What is required:
Only the tail of the listing is wanted: the line containing "The width and height of the screenshot is (1024, 576)." and all after it, repeated exactly, pictures omitted.

Data for this task:

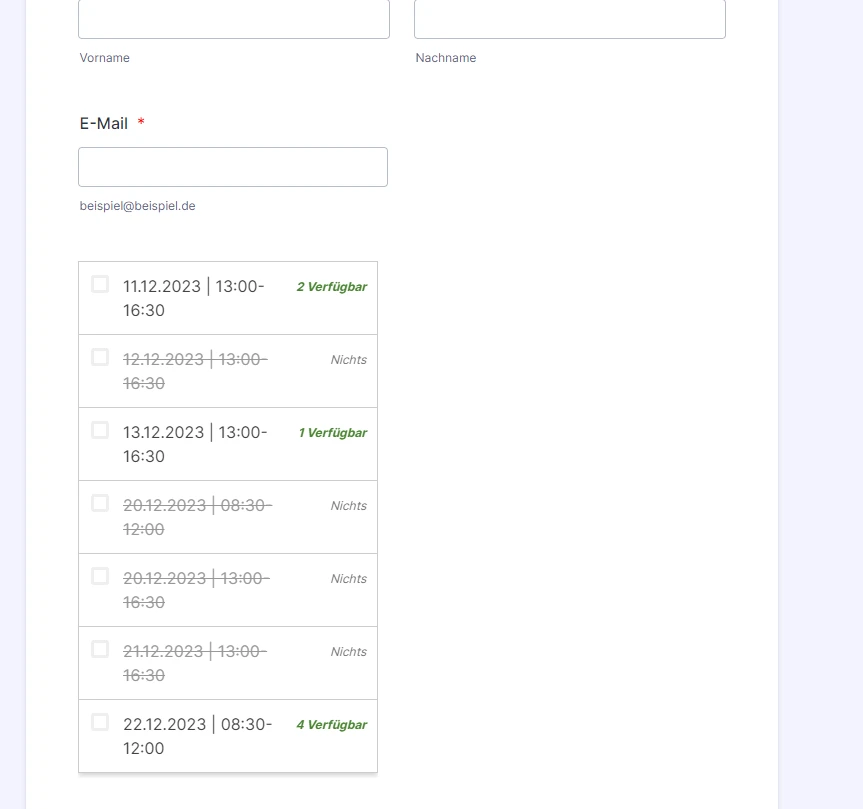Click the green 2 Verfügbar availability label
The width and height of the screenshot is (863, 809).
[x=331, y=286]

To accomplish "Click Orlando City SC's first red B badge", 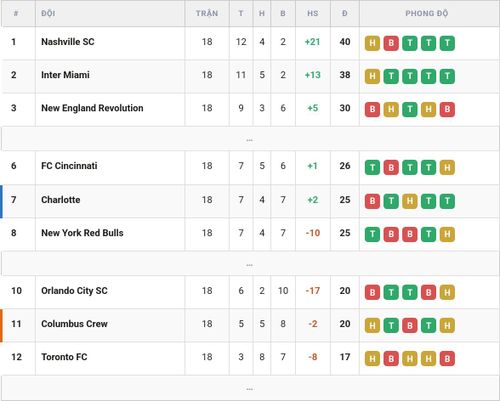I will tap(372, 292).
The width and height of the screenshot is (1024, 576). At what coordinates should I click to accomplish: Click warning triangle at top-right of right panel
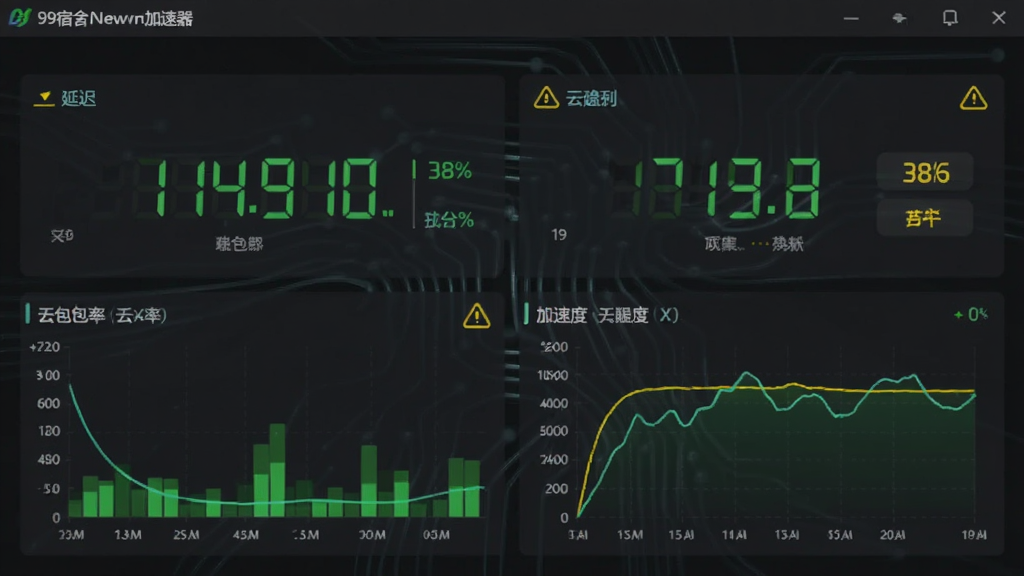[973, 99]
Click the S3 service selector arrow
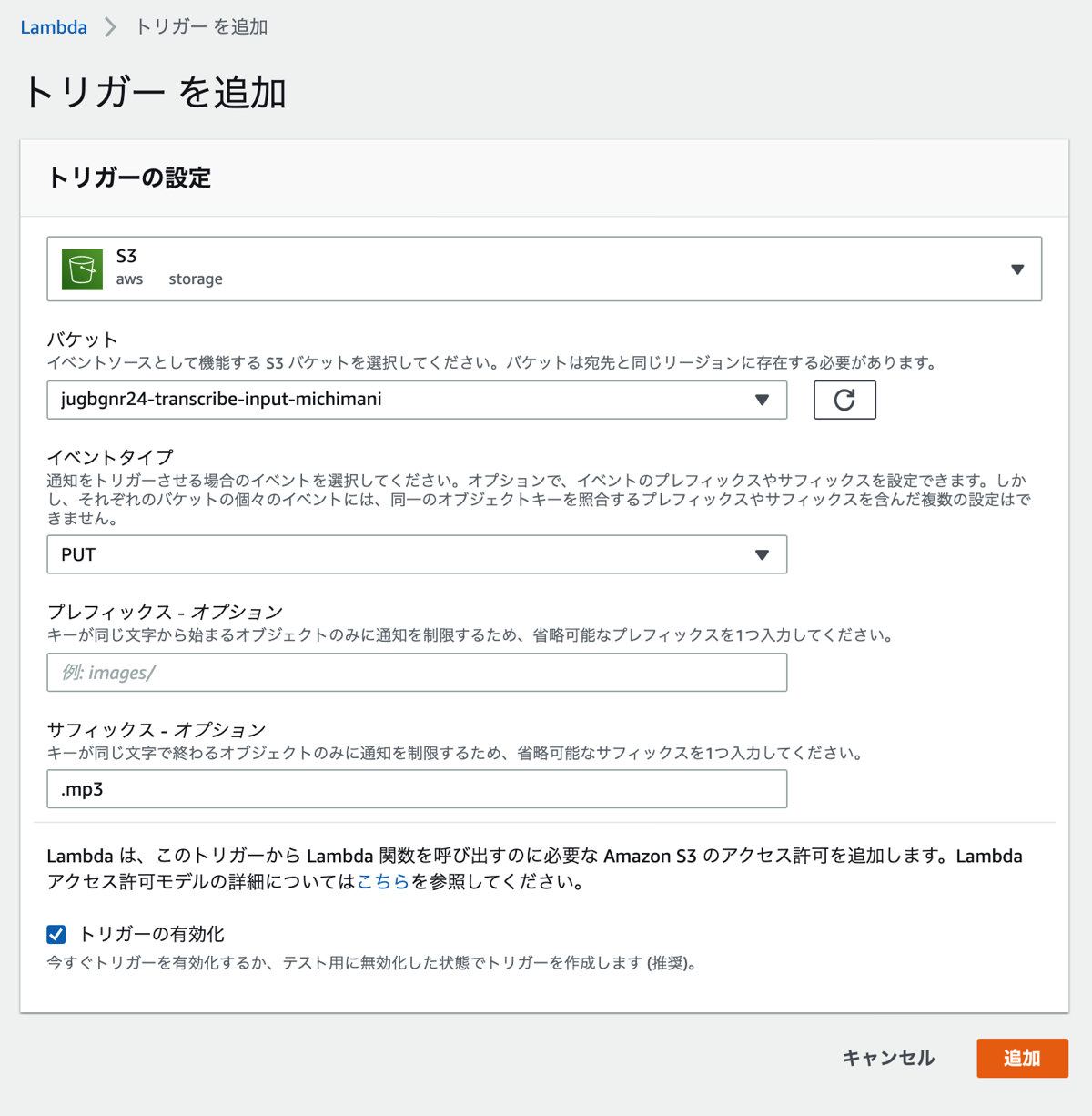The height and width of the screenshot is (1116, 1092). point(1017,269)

Written solution:
The width and height of the screenshot is (1024, 576). At what coordinates should I click to accomplish: Click warning triangle at top-right of right panel
[973, 99]
Click the S3 service selector arrow
The height and width of the screenshot is (1116, 1092). point(1017,269)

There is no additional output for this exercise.